The US and the G20 are preparing to back plans for the largest oil supply agreement in history, throwing their weight behind production cuts by Opec and Russia and offering additional contributions to stabilise an industry devastated by the coronavirus pandemic.
Oil demand has fallen by roughly a third as some of the world’s largest economies have effectively shut down to try and stop the virus’s spread, driving crude prices to their lowest in 18 years and threatening millions of energy sector jobs and long-term damage to energy supplies.
Saudi Arabia and Russia, whose alliance leads the so-called Opec+ group, agreed on Thursday to cut production by a record 10m barrels per day, with contributions from G20 members — including buying up crude to fill emergency stockpiles, and investment cuts in new oil supplies — expected to further boost the total towards a notional 15m b/d, or almost 15 per cent of global supplies.
At the emergency online meeting of G20 energy ministers on Friday, Fatih Birol of the International Energy Agency said the “shockwaves” of the coronavirus pandemic had created the oil crash and threatened “global economic stability”.
“The oil world has seen many shocks over the years, but none has hit the industry to the degree we are witnessing today,” said Mr Birol, who leads the world’s top energy body.
“Nobody should harbour the idea that these measures provide a quick fix . . . [But] like the effect of confinement on the spread of Covid19, actions to address the oil market imbalance will help lower the peak and flatten the curve.”
The expected deal will mark a diplomatic victory for US President Donald Trump, who had pressured Saudi Arabia, Opec’s most powerful member, and Russia to end a month-old price war that had exacerbated the crisis in energy markets.
He held talks with Saudi Arabia’s Crown Prince Mohammed bin Salman and Russia’s President Vladimir Putin on both Thursday and Friday, having threatened tariffs on their oil sales if they did not reach a deal.

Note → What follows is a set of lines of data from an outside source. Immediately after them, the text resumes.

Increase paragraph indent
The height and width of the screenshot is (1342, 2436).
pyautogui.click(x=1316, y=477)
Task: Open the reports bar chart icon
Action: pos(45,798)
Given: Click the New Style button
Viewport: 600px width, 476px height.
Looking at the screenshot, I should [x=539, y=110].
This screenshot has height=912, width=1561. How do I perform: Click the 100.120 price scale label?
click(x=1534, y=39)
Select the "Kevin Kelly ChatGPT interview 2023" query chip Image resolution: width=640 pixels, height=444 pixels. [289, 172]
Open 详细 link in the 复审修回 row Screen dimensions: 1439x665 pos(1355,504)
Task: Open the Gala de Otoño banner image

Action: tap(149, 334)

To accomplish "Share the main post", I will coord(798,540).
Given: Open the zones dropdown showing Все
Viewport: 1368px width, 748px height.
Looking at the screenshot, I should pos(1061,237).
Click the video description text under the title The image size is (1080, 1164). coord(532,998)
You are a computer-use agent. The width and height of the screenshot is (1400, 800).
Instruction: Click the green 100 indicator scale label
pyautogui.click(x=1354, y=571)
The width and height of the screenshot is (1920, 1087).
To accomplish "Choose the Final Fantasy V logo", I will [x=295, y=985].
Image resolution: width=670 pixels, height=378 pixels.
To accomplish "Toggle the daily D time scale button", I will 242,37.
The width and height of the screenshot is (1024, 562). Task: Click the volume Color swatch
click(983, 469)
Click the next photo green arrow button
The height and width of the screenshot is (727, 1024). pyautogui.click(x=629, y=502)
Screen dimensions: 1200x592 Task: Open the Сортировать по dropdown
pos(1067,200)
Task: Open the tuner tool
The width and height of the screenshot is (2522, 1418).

North American production is already falling because of the collapse of oil prices, but the US and Canada stopped short of committing to additional government-mandated curbs on supply, pointing instead to large-scale cuts to capital expenditure by private energy companies.
Dan Brouillette, US energy secretary, told the conference he estimates US oil production will be reduced by nearly 2m b/d this year, or more than 5 per cent of the country’s output.
“This is a time for all nations to seriously examine what each can do to correct the supply/demand imbalance,” Mr Brouillette said.
Talks were still ongoing on Friday afternoon, UK time, after more than 3 hours, with some minor issues being ironed out ahead of a statement being issued, according to a person familiar with the talks. But the group was still expected to back the broad plan, the person said.
Roger Diwan at IHS Markit said the scale of the crisis had forced the US to at least offer support to supply cuts, despite Mr Trump’s own longstanding animosity towards Opec. He has frequently blamed it for trying to boost oil prices to the detriment of US drivers.
“Reality and pragmatism has finally set in,” Mr Diwan said, adding that the supply deal was “about seven times bigger than the action taken during the 2008-2009 financial crisis”.
“This gigantic cut is dictated by an even bigger collapse in demand, forcing all the world producers to collectively intervene in order to avoid a collapse of the oil industry.”
Despite the G20’s backing doubts persist that the measures taken will be enough. Oversupply still threatens to max out storage facilities globally within months, even if supply cuts have bought time.
That could potentially still force uncoordinated shutdowns of oilfields, which can cause long-term damage to reservoirs and future supplies.
Widespread bankruptcies are still expected in the US shale sector, threatening the US position as top oil producer and Mr Trump’s doctrine of “US energy dominance”.
Oil traders are also sceptical about counting production cuts caused by lower prices as contributions towards lowering supply, given they would happen regardless of any deal.
Brent crude oil, the oil benchmark, initially rallied on Thursday before dropping almost 15 per cent from its peak, back to near $30 a barrel.
It traded at $70 a barrel as recently as January, before collapsing to near $20 at the start of this month. Markets are closed on Friday for Easter.
But an oil market in which the world’s most powerful energy producers are co-ordinating, at least to an extent, is widely seen as more stable than one left in freefall.
“Even if poorly implemented, the agreement is substantial, and will make a difference to the market,” said Ann-Louise Hittle at Wood Mackenzie.
The crisis has forced a rapprochement between Saudi Arabia and Russia, who launched an oil price war after Moscow rejected calls to cut production in early March, before the extent of the demand collapse was fully understood.
Some analysts question whether co-operation will survive beyond the crisis. Mexico delayed the Opec+ agreement on Thursday by refusing to make large cuts, at one stage threatening to derail the deal.
Alexander Novak, Russian energy minister, said in a statement to the meeting that “the role of the G20 is to comprehensively support these efforts [agreed by Opec+]”.
“At this difficult moment, all states must act in a spirit of partnership and solidarity.”